I think it’s fair to recall that depression and anxiety existed before the pharmaceutical industry did, whatever its faults.
“pharmaceutical industry”? You think I care about the pharmaceutical industry 1/10th as much as I care about psychiatry’s beliefs?
My point was that right now, in this world, depression and anxiety in the years following being made into a hardcore mental patient by psychiatry slapping a SZ or BP1 label on you, is going to be very much related to in many if not most instances to the rapid loss of social status caused by psychiatry labeling you, the social shunning done to us, so this whole argument that people become isolative and shut-ins “because” of their “disease” is just an ugly blame the victim type thing.
And Kermit get to know me. I’m no screaming anti-corporate Occupy Wall Street leftist who thinks “pharmaceutical corporations” are the reason a fake branch of medicine is considered mainstream, oh no, it is much much much infinitely more the fault of psychiatry that millions of lives are destroyed, rather than the corporations who saw a profitable partner in this quackery.
A question sparked by Mr Cole’s comment: Does DUP just refer to pharmaceutical intervention or any intervention?
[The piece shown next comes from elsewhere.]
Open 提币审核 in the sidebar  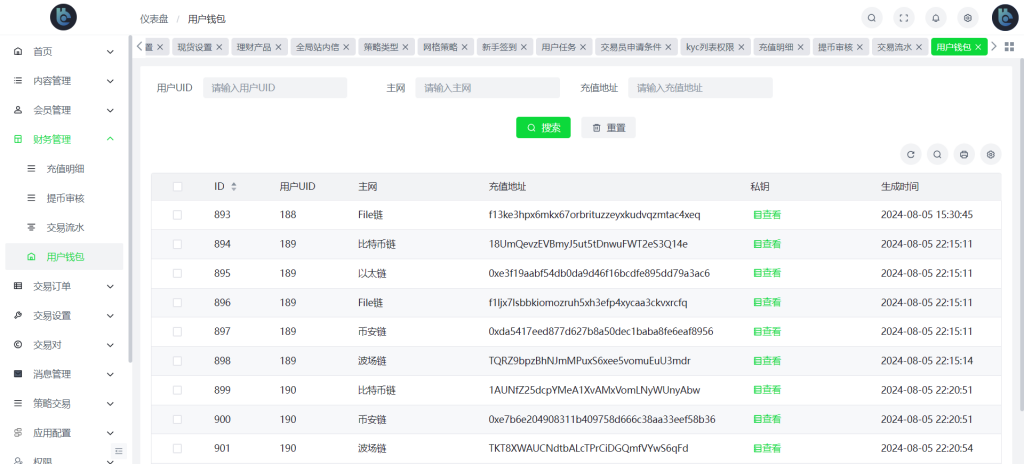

We live in the western world. Of course “untreated” refers to how long before the person’s brain is doused in tranquilizer drugs. Everybody believes having bizarre thoughts is a bona fide brain disease. This mainstream psychiatry “schizophrenia” journal wouldn’t consider for a second anything but drug treatment to be the treatment they refer to when they use the term “untreated”. Where have you been?
Usually it is meant to imply a pharmaceutical intervention, and the claim is that untreated psychosis is neurotoxic. Of course, the evidence for this is arguable and even if true is explained through other means (the neurotoxic effects of stress, etc.). Evidence such as this, however, which relies on behavioral outcomes, is also easily complemented if not countered by alternative explanations that do not necessarily imply pharmaceutical intervention.
The tricky part is delving into research inspired by a certain hypothesis or paradigm with the intention of exploring another as, yet again, we find ourselves doing here. Without a research base commensurate to the prevailing biomedical paradigm, we are limited to such subversive activity.